Descriptors' Proportion of NYC's Most Frequent Complaints ¶

In [49]:
complaint_descriptors = create_proportion(
    major_complaints, 3, slices_col="descriptor", subplot_col="complaint_type"
)

complaint_agencies = create_proportion(
    major_complaints, 3, slices_col="complaint_type", subplot_col="agency_name"
)
In [52]:
n_groups = len(complaint_descriptors["complaint_type"].unique())
fig, axs = plt.subplots(
    nrows=4,
    ncols=3,
    figsize=(2 * n_groups, 24),
    subplot_kw={"aspect": "equal"},
)
fig.subplots_adjust(top=0.7)
axs = axs.flatten()

for ax, (group_name, df_group) in zip(axs, complaint_descriptors.groupby("complaint_type")):
    texts, autotexts, autopcts = ax.pie(
        df_group.proportion,
        labels=df_group.descriptor,
        counterclock=False,
        startangle=87,
        autopct="%1.0f%%",
    )
    ax.set_title(group_name)
    # ax.yaxis.label.set_color("darkblue")
    ax.set_title(group_name, weight='bold', color="darkred",fontsize=14)
    #[autotext.set_color("white") for autotext in autotexts]
    plt.setp(autopcts, **{'color':'white', 'weight':'bold', 'fontsize':9})
#fig.tight_layout(pad=2)
fig.subplots_adjust(hspace=.2)
axs[10].set_visible(False)
axs[11].set_visible(False)
plt.suptitle("Figure 3. Composition of NYC's Most Frequent Complaints", size=20, y=.75)

plt.show()

According to the results shown in Figure 2, the complaint type noise - residential, which was the most frequent kind of complaint in 2021 (with a total of 361,416, see Table 4), mostly consisted of complaints related to music or social activities (party), with banging/pounding coming in a far second place. Whereas in the case of illegal parking, which was the second most common type of complaint, it was largely driven by blocked hydrants situations.

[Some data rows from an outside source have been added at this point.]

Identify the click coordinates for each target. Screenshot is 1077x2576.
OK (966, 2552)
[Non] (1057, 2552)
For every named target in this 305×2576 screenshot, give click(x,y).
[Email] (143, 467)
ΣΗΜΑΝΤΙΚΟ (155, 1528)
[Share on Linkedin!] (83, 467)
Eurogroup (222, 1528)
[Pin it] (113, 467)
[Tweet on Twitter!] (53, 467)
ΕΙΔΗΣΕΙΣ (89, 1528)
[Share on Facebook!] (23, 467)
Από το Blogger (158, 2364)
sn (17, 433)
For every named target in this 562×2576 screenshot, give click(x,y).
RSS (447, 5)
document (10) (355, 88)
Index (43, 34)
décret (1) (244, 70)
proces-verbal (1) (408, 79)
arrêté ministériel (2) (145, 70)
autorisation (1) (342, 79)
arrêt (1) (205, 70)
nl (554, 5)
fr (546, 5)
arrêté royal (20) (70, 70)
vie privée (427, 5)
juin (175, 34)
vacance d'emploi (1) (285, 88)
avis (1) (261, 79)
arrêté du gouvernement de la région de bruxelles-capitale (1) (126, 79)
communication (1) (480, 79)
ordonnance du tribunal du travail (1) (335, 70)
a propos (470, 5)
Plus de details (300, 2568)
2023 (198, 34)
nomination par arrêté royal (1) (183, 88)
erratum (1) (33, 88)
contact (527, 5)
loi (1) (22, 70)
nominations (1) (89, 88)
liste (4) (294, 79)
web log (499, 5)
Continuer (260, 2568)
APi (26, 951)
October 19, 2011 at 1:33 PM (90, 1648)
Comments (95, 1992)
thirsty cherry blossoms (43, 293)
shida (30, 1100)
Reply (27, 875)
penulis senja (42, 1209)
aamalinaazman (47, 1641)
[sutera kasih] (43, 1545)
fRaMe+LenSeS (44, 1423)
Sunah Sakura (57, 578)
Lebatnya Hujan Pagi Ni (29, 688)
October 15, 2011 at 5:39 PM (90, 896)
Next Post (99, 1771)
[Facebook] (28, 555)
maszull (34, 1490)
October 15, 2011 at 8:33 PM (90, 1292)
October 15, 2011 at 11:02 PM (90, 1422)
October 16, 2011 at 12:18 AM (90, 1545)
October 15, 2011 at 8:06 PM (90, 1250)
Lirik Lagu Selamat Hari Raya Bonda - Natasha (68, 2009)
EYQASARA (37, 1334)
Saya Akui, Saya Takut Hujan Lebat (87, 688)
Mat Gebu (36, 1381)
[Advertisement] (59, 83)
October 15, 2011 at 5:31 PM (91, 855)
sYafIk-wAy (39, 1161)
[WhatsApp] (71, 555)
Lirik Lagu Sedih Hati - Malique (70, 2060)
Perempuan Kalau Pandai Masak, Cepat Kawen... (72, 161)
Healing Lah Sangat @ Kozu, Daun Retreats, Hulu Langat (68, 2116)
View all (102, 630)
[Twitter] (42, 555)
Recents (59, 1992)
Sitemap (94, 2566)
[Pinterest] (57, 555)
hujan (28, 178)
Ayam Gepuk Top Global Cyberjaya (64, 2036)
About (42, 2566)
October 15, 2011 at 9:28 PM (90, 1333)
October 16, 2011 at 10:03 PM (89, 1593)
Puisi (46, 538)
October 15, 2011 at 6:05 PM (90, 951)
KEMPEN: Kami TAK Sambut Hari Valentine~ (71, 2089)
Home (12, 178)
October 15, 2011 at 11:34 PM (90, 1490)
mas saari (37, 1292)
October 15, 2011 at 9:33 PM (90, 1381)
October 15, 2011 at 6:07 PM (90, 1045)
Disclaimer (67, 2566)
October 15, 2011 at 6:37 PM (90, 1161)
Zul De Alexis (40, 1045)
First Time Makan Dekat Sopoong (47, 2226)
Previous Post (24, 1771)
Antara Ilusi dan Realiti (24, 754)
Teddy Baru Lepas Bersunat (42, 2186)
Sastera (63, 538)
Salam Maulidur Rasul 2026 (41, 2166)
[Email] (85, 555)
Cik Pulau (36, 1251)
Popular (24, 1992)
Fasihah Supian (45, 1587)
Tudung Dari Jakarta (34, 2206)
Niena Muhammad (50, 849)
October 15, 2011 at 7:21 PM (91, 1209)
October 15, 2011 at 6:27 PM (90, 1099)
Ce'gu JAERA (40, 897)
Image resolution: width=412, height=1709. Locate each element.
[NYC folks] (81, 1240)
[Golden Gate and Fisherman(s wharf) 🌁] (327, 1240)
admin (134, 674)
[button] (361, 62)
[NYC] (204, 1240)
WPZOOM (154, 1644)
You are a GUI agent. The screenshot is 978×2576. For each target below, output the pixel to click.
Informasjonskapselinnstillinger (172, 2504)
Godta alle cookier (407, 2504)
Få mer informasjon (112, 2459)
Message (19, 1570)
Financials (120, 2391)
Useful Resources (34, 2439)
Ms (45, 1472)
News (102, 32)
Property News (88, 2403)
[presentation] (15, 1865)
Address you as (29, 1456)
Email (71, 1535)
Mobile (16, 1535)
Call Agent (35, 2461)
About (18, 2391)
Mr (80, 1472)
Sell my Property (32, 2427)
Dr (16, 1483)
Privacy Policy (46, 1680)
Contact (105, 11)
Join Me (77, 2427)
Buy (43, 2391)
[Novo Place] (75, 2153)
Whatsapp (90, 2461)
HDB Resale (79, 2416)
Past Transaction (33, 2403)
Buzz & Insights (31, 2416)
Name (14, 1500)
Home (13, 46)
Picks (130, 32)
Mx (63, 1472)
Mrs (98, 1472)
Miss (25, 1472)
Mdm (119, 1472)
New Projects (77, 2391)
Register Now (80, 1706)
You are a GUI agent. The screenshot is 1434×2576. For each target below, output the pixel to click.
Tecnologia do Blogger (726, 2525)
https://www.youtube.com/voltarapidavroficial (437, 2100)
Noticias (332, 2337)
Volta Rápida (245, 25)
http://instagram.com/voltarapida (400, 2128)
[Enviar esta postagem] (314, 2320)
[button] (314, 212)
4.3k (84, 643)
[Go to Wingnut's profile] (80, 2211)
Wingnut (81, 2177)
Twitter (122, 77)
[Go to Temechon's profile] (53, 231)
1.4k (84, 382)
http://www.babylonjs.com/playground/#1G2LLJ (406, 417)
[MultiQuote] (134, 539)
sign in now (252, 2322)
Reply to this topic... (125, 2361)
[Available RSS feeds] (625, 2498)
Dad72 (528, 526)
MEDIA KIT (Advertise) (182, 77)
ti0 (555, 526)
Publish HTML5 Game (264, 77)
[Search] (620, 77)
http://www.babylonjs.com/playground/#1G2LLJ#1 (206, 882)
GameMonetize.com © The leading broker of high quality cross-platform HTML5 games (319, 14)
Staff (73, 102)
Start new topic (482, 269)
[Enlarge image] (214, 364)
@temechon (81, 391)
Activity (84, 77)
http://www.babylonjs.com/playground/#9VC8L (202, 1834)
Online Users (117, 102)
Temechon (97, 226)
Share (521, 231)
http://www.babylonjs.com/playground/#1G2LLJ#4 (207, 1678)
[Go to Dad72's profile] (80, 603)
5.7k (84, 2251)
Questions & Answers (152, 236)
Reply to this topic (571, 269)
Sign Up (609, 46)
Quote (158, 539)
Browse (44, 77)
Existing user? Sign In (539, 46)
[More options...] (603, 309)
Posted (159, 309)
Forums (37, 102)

It is worth mentioning that the requests for large bulky item collection had only one descriptor, which went by the same name. We addressed this issue in the recommendation section, as it would be advisable to obtain more detail data on this kind of complaint since it was the third most frequent service request.

Number of Complaints According to Borough ¶

As mentioned previously, it is important to analyze complaint data based on more specific geographical locations in order to provide recommendations in relation to resource allocation and city performance. In that regard, Figure 4 illustrates the number of complaints made during 2021 according to borough and complaint type, while Table 12 shows the total amount for each borough.

In [53]:
borough_total = (
    major_complaints["borough"]
    .value_counts()
    .rename_axis("borough")
    .reset_index(name="number_of_complaints")
)

tbl_format(
    borough_total,
    "Table 12. Annual rate according to borough and complaint type (per 1,000 people)",
)
Table 12. Annual rate according to borough and complaint type (per 1,000 people)
Borough Number of Complaints
Brooklyn 544,699
Queens 453,531
Bronx 422,359
Manhattan 321,729
Staten Island 73,297
In [70]:
ax = borough_complaints_wide.plot(
    kind="bar",
    width=0.7,
    edgecolor="white",
    linewidth=2,
    color=complaint_colors,
)
# ax = plt.axes()
plt.xticks(
    rotation=0, horizontalalignment="center", fontweight="light", fontsize="medium"
)
# ax.set_facecolor("pink")
plt.legend(fontsize=11)
plt.title("Figure 4. NYC Total Number of Complaints According to Borough 2021")
plt.xlabel("Borough", fontweight="bold")
plt.ylabel("Number  of Complaints")
ax.yaxis.set_major_formatter(mpl.ticker.StrMethodFormatter("{x:,.0f}"))
ax.get_legend().set_bbox_to_anchor((1, 1))

plt.show()

Although Figure 4 is very useful to understand the weight each borough exerts on the NYC 311 system and the city services, it is also important to note that the boroughs' population varies significantly from one another.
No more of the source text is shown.